During a live interview with Gov. Roy Cooper at Wrightsville Beach, CNBC Special Correspondent Scott Cohn said North Carolina has ranked in the Top 10 for 13 of the past 14 years, “but never number one until now.”

“North Carolina is the best place in America to do business and the main reason is our people,” Cooper said in a press release. “This is a great honor, and we’re going to continue to work with our state legislature, businesses, education leaders and employees to build the talented workforce and resilient infrastructure needed to support the high paying jobs of the next generation.”

Cooper said workforce is one of the main driving factors for CEOs “and they see North Carolina as a place where they can rely on our community colleges, our greatest array of private and public universities in the country to make sure that they have the workforce that they need.”

Rounding out the Top 5 are Washington (2), neighboring Virginia (3), Colorado (4) and Texas (5).

“North Carolina is proud of its economic success that continues to garner national recognition like being CNBC’s Best State for Business,” said North Carolina Commerce Secretary Machelle Baker Sanders. “Last year, we announced more than 24,000 new jobs and investments exceeding $10.1 billion from future-focused companies in fields like biotechnology, computers, and electric vehicles.

“There are many factors for our success, including our central East Coast location, premier quality of life and low cost of business, but our greatest asset is our diverse and highly-skilled workforce that is supported by our top-rated education system,” Sanders continued. “We will continue to focus on creative partnerships for talent development as we evolve to meet the demands of existing, new, and future employers like Apple, Toyota, and FUJIFILM that call North Carolina home.”

“To say North Carolina had a record year in 2021 would be an understatement,” said Gene McLaurin, chair of the Economic Development Partnership of North Carolina’s Board of Directors.

McLaurin is a former mayor of Rockingham and state senator and was appointed by Cooper to his current position in 2021.


“Our economic development successes would not have been possible without collaboration between Governor Cooper, the North Carolina General Assembly, the North Carolina Department of Commerce, the EDPNC, and other public and private partnerships,” McLaurin continued. “Because of that collaboration, we have been able to create an award-winning business climate that the biggest companies in the world want to experience and use for their own successes, as well as for the successes of North Carolinians.”

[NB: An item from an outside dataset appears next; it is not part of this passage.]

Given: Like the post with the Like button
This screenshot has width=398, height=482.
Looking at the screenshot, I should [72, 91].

North Carolina has been honored two consecutive years by Site Selector magazine for its economic development efforts.

In addition to placing in the top spot overall, North Carolina also was ranked No. 1 for economy due to its “robust economic and job growth, solid state finances, and a healthy housing market.”

With Charlotte as home to two of the nation’s Top 10 largest banking institutions, N.C. ranked second in access to capital behind California — which also came in first for technology and innovation, but 29th overall.

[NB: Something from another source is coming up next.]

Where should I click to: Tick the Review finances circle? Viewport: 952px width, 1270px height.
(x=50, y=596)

The study shows N.C.’s other top rankings as fifth for technology and innovation, due to Research Triangle Park; 12th in workforce; and 17th in infrastructure.

The state is also ranked 22nd in both business friendliness and cost of living and 26th in cost of doing business.

CNBC cites the state’s lack of antidiscrimination laws and healthcare resources and spending not keeping up with the state’s growth for ranking 28th in life, health and inclusion.

Mississippi is ranked as the worst state for business.